Iron Age Brits kept ‘revered’ chickens as pets
And other stories from the stranger side of life
Ancient Brits kept chickens kept as pets and used them as symbolic burial companions for hundreds of years, new research has suggested. The bird was so “revered” that Iron Age communities viewed eating its meat and eggs as taboo, reported The Telegraph. Professor Naomi Sykes, from the University of Exeter, said the findings show that “for centuries chickens were celebrated and venerated”.
Octogenarian breaks sailing record
A Japanese man has become the world’s oldest person to sail solo non-stop across the Pacific Ocean at the age of 83. Kenichi Horie departed from San Francisco on his sailboat, the Suntory Mermaid III, on 27 March, and arrived on 4 June in Japan’s Cape Hinomisaki. “Don’t let your dreams just stay as dreams. Have a goal and work towards achieving this and a beautiful life awaits,” he told CNN.
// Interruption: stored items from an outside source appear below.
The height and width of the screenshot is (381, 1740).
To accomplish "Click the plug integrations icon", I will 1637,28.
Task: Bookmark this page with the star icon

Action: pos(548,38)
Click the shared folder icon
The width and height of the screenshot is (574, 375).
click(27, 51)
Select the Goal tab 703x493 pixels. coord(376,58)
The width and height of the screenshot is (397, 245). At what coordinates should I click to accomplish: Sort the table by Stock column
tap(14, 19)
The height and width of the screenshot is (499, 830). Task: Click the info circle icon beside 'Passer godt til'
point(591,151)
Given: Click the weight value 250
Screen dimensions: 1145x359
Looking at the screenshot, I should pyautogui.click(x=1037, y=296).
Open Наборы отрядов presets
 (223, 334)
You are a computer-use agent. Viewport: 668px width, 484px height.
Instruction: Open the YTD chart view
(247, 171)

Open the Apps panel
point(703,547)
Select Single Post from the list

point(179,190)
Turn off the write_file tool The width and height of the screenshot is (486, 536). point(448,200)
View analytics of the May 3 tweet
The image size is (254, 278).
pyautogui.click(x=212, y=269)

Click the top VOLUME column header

‘Invasive’ songbird could out-croon robins
The dawn chorus of robins and blackbirds could be threatened by a species of subtropical songbird, reported The Times. Ornithologists fear that the highly invasive red-billed leiothrix could already be establishing itself in the south of England. “Its loud and frequent song could significantly alter the soundscape of Britain’s dawn chorus,” said the researchers in the paper published in the journal Ibis.